• [TEKS BACAAN]:
Sakit Punggung dan Shalat
Tanya:
 Seorang menderita sakit pada punggungnya. Para dokter mengatakan bahwa 
ia harus terus berbaring telentang di atas tempat tidur selama sebulan 
atau lebih. Bagaimanakah caranya mengerjakan shalat dalam kondisi 
seperti ini?
Jawab:
Apabila ia merasa 
kesulitan berdiri dan duduk ia boleh shalat dengan berbaring. Jika tidak
 mampu juga maka ia boleh shalat dengan telentang, hendaklah ia berniat,
 bertakbir, membaca Al-Qur’an, kemudian ruku’, sujud, berdiri dan duduk 
dengan berisyarat dalam keadaan berbaring di atas tempat tidurnya sebab 
ia berhalangan dan harus tetap berbaring. Wallahu a’lam.
Pingsan Sebulan dan Shalatnya
Tanya:
 Jika seorang muslim tidak sadarkan diri selama sebulan kemudian Allah 
memberinya kesembuhan, maka bagaimanakah status shalat yang tertinggal 
selama sebulan tersebut? Apakah wajib diqadha?

• [KETENTUAN TUGAS 1]:
Keluarkan entri mulai dari baris yang memuat "8955 (1037, 1386)" sampai baris terakhir entri sebagai daftar JSON berisi string, satu string per baris, tanpa baris kosong.

Entri untuk menemukan item yang ditampilkan:
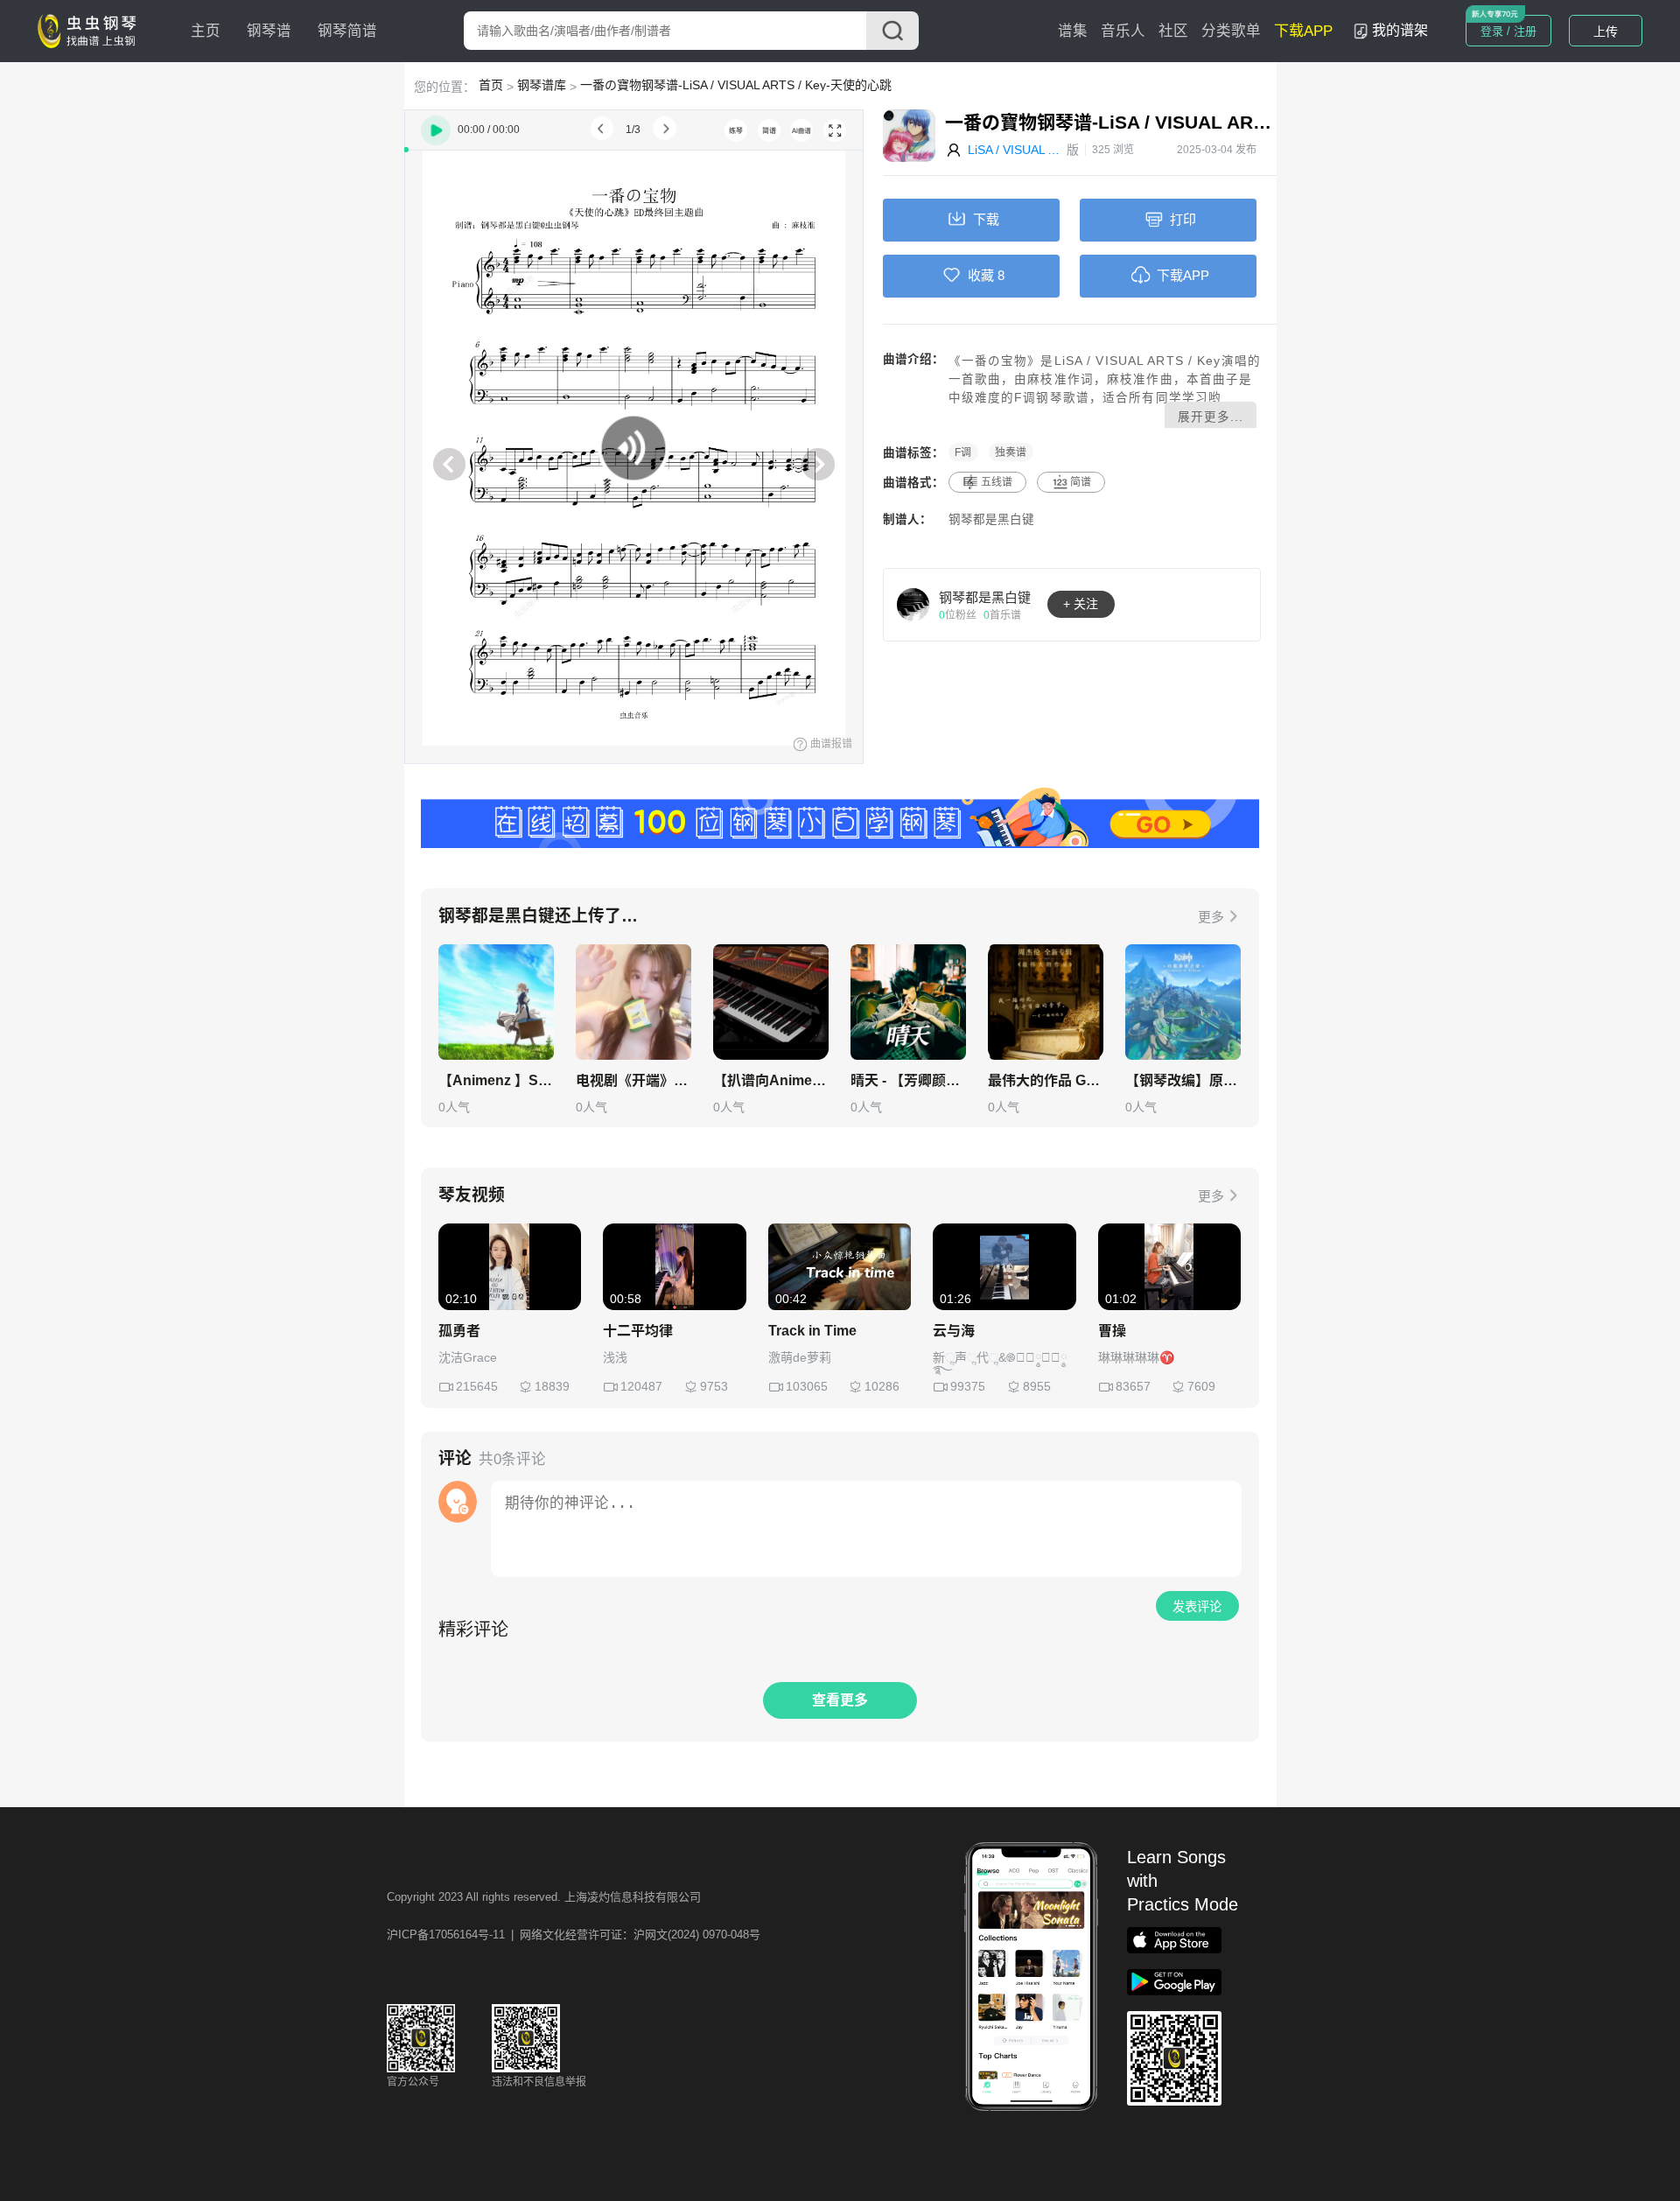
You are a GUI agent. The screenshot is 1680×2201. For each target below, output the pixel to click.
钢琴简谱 (347, 31)
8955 (1037, 1386)
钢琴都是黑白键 (991, 519)
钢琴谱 (269, 31)
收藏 (981, 275)
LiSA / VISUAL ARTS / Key (1017, 150)
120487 (641, 1386)
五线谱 (996, 482)
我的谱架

• [KETENTUAN TUGAS 2]:
Tentukan apakah setiap pernyataan berikut sesuai dengan teks tentang shalat saat sakit: (a) Para dokter mengatakan orang itu harus berbaring telentang selama sebulan atau lebih. (b) Orang yang kesulitan berdiri dan duduk tetap harus shalat sambil duduk. (c) Ruku' dan sujud dilakukan dengan isyarat. Jawab ya atau tidak, lalu kutip kata-kata teks yang menentukan jawabannya.

• [JAWABAN LATIHAN 1]:
[
  "8955 (1037, 1386)",
  "钢琴都是黑白键 (991, 519)",
  "钢琴谱 (269, 31)",
  "收藏 (981, 275)",
  "LiSA / VISUAL ARTS / Key (1017, 150)",
  "120487 (641, 1386)",
  "五线谱 (996, 482)",
  "我的谱架"
]

• [JAWABAN LATIHAN 2]:
(a) Ya: "ia harus terus berbaring telentang di atas tempat tidur selama sebulan atau lebih"
(b) Tidak: "Apabila ia merasa kesulitan berdiri dan duduk ia boleh shalat dengan berbaring"
(c) Ya: "kemudian ruku’, sujud, berdiri dan duduk dengan berisyarat"